Placebos have been shown to induce powerful effects in a variety of medical conditions, such as pain and movement disorders, as well as to increase physical performance and endurance in healthy subjects. Here we investigated the effects of an ergogenic placebo on the performance of the quadriceps muscle, which is responsible for the extension of the leg relative to the thigh. In a first experiment, a placebo was administered along with the suggestion that it was caffeine at high dose. This resulted in a significant increase in mean muscle work across subjects, which, however, was not accompanied by a decrease of perceived muscle fatigue. In a second experiment, the placebo caffeine was administered twice in two different sessions. Each time, the weight to be lifted with the quadriceps was reduced surreptitiously so as to make the subjects believe that the 'ergogenic agent' was effective. After this conditioning procedure, the load was restored to the original weight, and both muscle work and perceived fatigue assessed after placebo administration. Compared with the first experiment, the placebo effect was larger, with a significant increase in muscle work and decrease in perceived muscle fatigue. Within the context of the role of peripheral and/or central mechanisms in muscle performance, the present findings suggest a central mechanism of top-down modulation of muscle fatigue. In addition, the difference between the first and second experiment underscores the role of learning in increasing muscle performance with placebos.

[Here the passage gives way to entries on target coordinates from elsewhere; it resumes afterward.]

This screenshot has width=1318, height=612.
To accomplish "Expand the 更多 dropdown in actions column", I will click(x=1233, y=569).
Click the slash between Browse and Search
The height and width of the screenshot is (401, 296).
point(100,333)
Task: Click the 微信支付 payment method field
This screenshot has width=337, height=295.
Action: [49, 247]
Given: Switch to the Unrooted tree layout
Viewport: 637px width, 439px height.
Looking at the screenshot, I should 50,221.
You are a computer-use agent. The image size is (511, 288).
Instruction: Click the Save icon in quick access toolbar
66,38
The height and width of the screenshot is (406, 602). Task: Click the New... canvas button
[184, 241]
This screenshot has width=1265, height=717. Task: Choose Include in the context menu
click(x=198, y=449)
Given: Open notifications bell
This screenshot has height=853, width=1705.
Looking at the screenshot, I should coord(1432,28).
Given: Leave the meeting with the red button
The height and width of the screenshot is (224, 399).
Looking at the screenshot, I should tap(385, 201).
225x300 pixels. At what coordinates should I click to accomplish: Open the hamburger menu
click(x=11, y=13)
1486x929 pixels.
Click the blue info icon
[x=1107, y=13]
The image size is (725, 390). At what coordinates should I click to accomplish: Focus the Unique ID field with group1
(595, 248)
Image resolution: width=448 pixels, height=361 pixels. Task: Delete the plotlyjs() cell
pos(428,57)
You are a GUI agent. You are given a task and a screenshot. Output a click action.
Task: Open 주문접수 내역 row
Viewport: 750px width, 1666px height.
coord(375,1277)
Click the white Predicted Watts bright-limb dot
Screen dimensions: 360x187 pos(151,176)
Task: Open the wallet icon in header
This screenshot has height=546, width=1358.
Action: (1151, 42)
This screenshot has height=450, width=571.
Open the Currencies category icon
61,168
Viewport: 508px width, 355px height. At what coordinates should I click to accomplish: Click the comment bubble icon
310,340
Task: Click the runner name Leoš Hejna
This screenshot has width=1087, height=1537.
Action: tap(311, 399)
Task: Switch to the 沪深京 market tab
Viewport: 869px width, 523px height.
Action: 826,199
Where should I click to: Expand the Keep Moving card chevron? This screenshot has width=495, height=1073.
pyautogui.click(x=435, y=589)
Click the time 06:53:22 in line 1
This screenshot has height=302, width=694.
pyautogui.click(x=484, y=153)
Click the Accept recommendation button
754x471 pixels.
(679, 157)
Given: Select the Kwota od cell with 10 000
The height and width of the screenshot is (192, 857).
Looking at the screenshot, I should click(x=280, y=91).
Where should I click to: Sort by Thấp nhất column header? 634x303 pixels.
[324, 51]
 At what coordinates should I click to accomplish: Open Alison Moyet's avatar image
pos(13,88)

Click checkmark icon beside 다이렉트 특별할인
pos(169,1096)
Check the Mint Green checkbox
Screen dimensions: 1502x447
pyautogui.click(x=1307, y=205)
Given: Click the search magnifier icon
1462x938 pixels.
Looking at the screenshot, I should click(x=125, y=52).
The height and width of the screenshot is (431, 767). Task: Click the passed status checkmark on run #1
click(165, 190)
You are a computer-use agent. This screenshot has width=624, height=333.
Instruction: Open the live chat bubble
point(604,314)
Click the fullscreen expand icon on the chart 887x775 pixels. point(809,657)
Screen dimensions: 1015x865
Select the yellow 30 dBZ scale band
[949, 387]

Expectations about future events are known to trigger neural mechanisms that affect both perception and action. Here we report that different and opposite expectations of bad and good motor performance modulate the therapeutic effects of subthalamic nucleus stimulation in Parkinsonian patients who had undergone chronic implantation of electrodes for deep brain stimulation. By analyzing the effects of subthalamic stimulation on the velocity of movement of the right hand, we found hand movement to be faster when the patients expected a good motor performance. The expectation of good performance was induced through a placebo-like procedure, thus indicating that placebo-induced expectations have influence on the treatment outcome. All these effects occurred within minutes, suggesting that expectations induce neural changes very quickly.